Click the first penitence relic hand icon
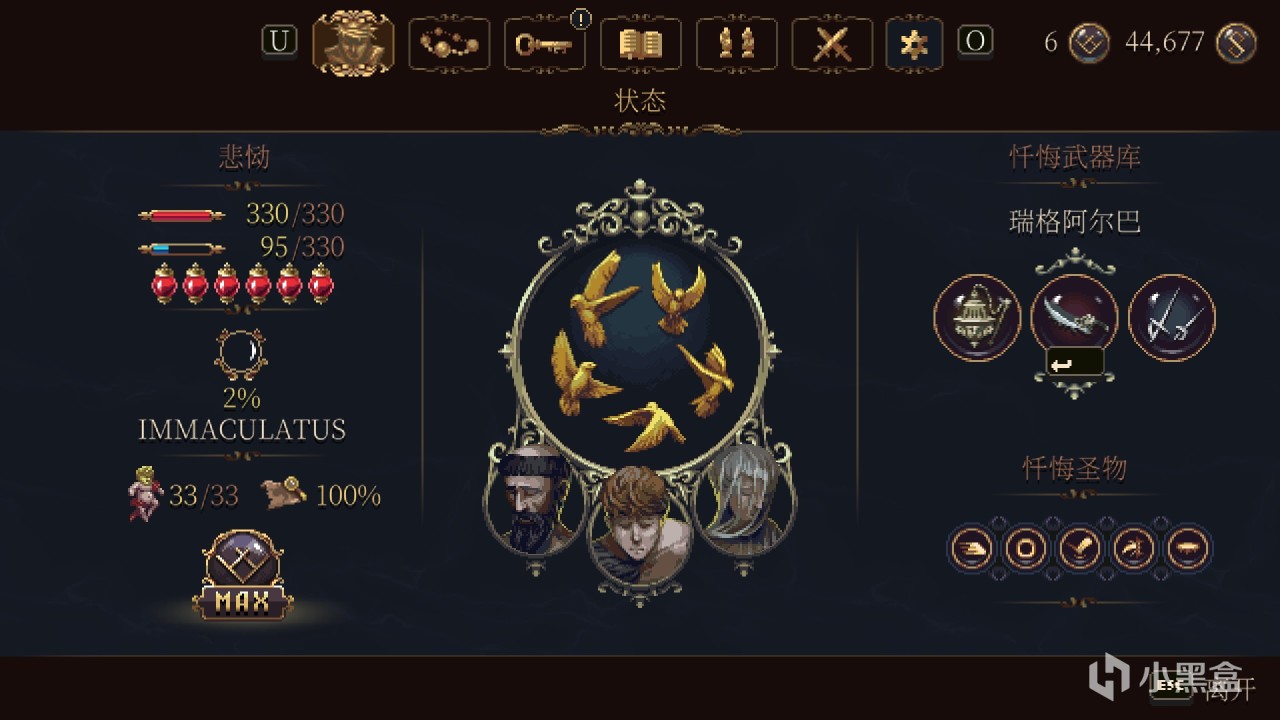The height and width of the screenshot is (720, 1280). (972, 548)
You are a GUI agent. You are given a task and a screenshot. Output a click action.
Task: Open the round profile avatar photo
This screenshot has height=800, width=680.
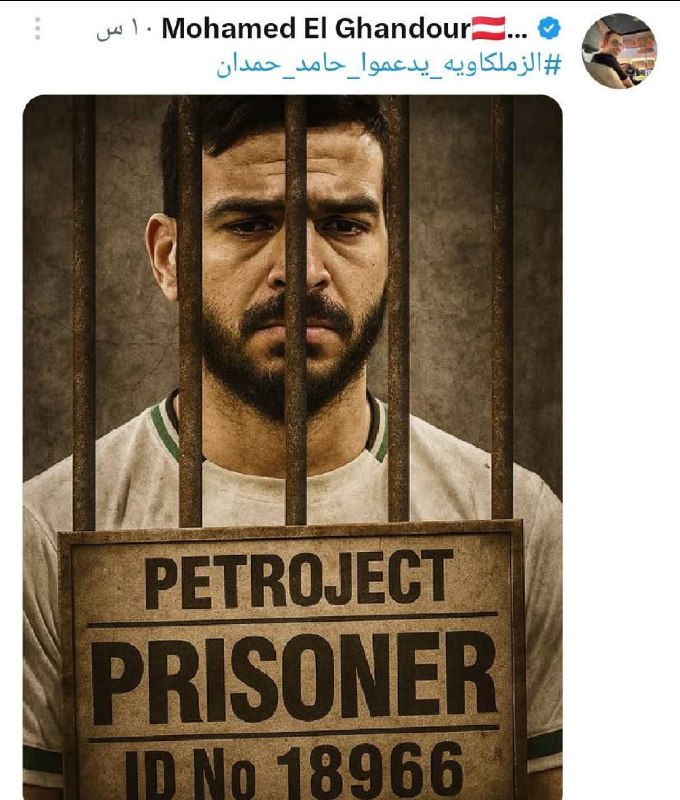pyautogui.click(x=619, y=51)
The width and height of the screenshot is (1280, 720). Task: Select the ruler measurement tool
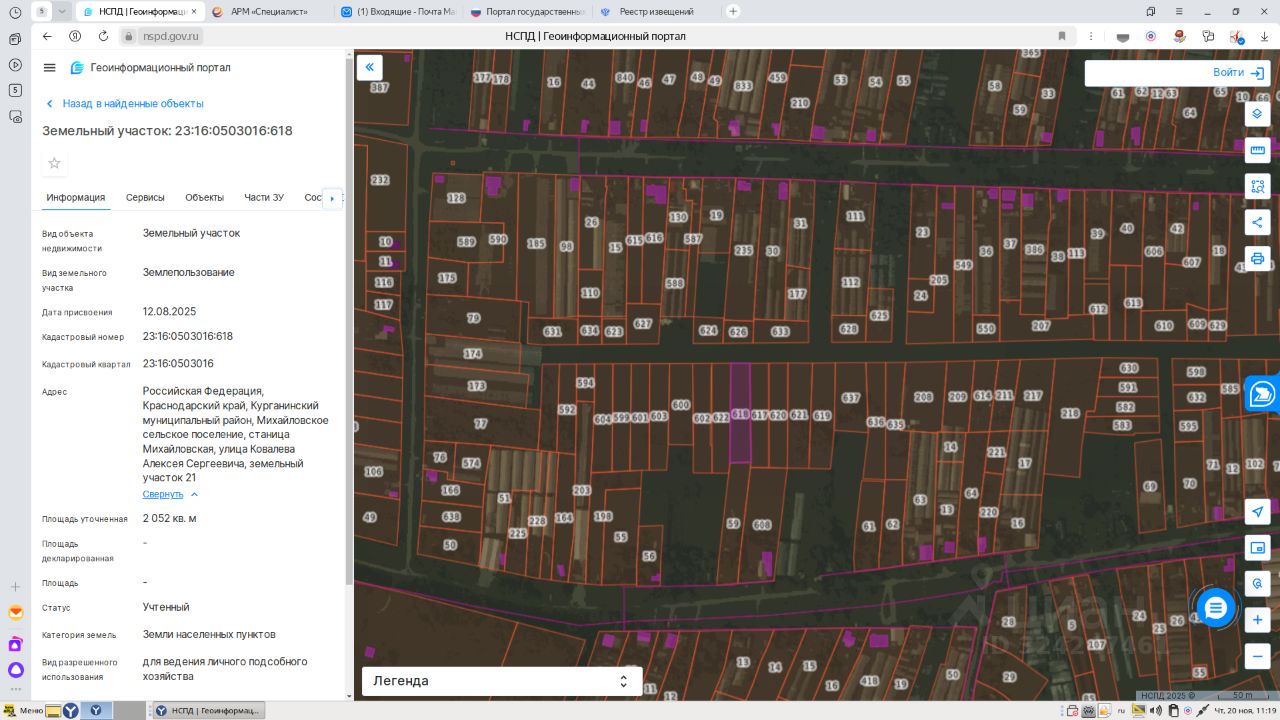tap(1257, 150)
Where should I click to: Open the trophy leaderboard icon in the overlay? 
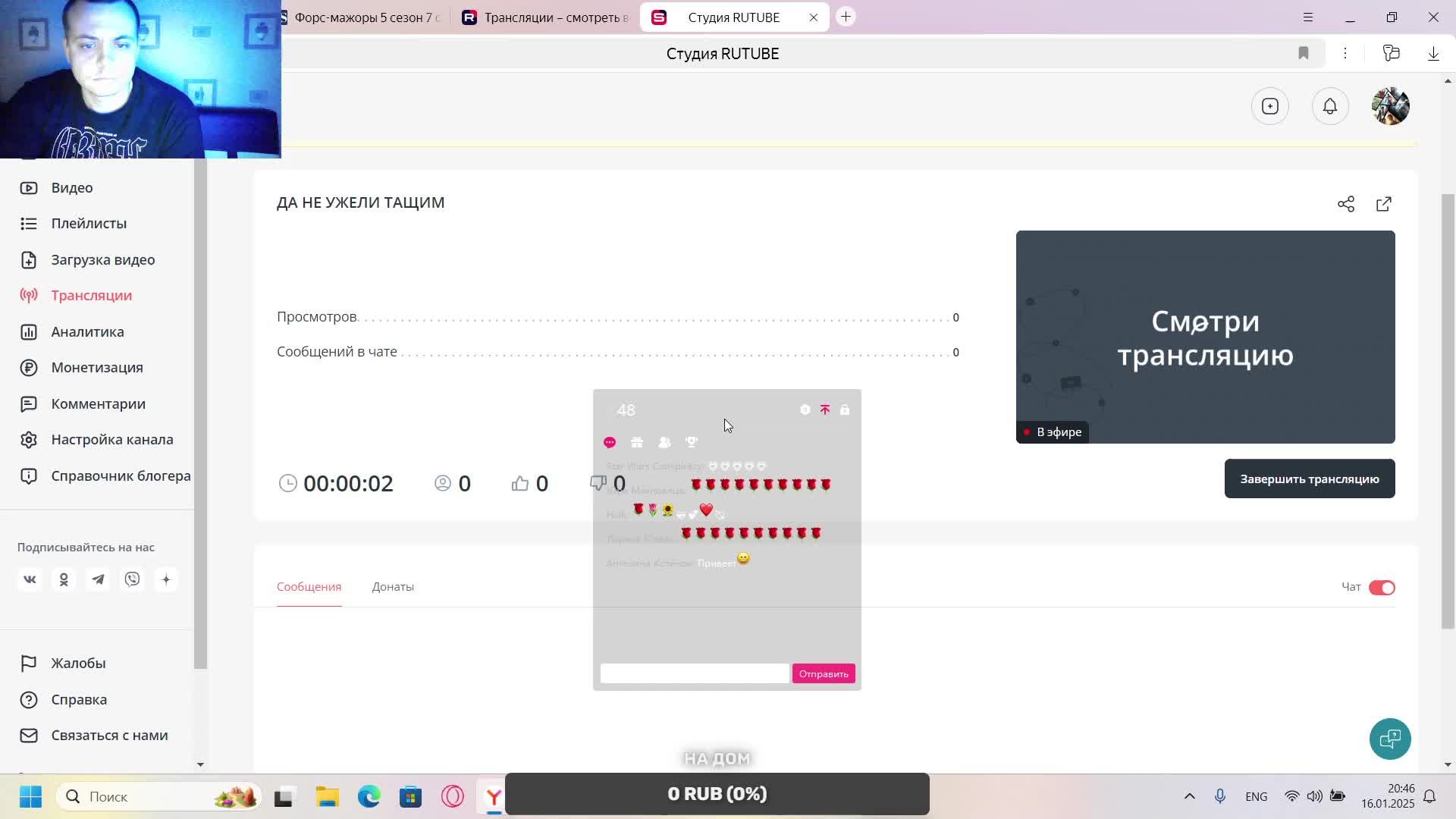click(x=692, y=442)
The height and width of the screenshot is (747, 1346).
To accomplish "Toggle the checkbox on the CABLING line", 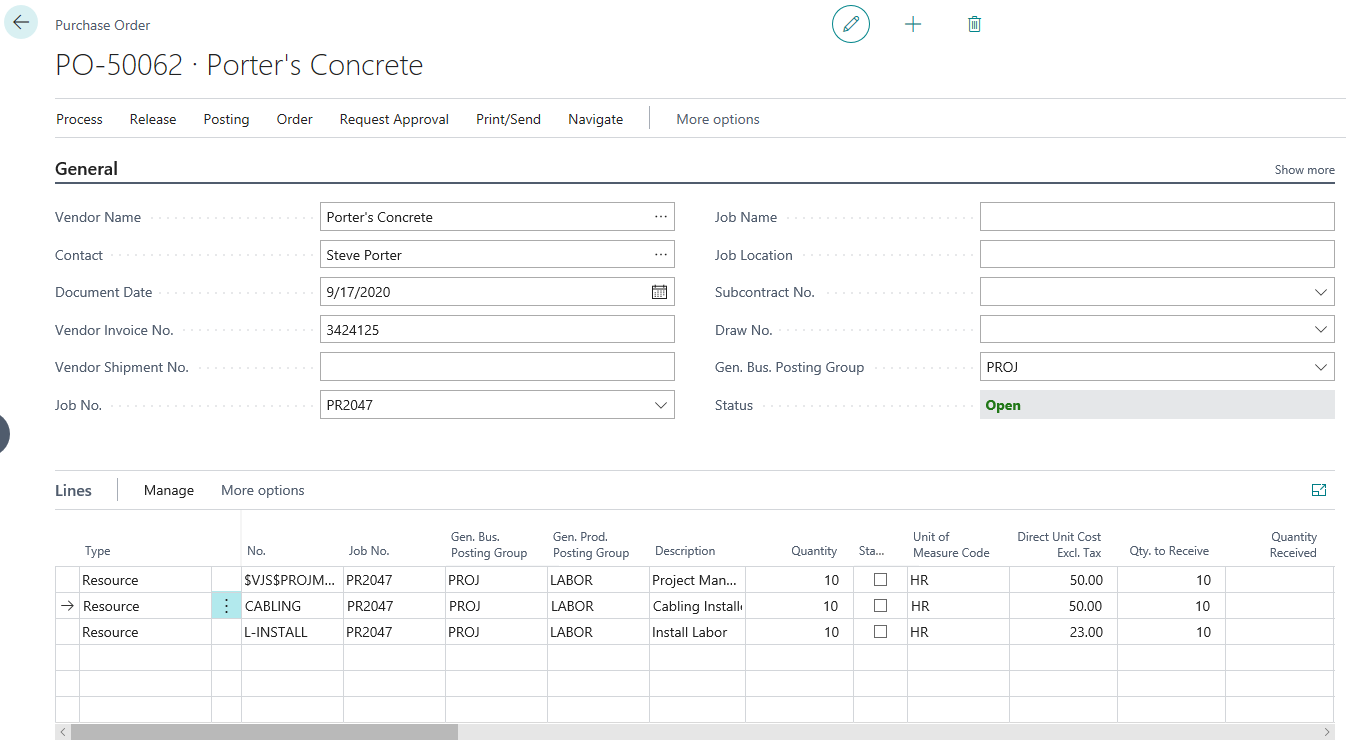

EXERCISE TASK: Copy out every item above word for word, leaving out the pictures.

TASK ANSWER:
Click the first penitence relic hand icon
The height and width of the screenshot is (720, 1280). (972, 548)
You are a GUI agent. You are given a task and a screenshot. Output a click action.
Task: Open the round profile avatar photo
This screenshot has height=800, width=680.
pyautogui.click(x=619, y=51)
The width and height of the screenshot is (1280, 720). Task: Select the ruler measurement tool
tap(1257, 150)
Where should I click to: Open the trophy leaderboard icon in the overlay? 
click(x=692, y=442)
The height and width of the screenshot is (747, 1346).
To accomplish "Toggle the checkbox on the CABLING line", 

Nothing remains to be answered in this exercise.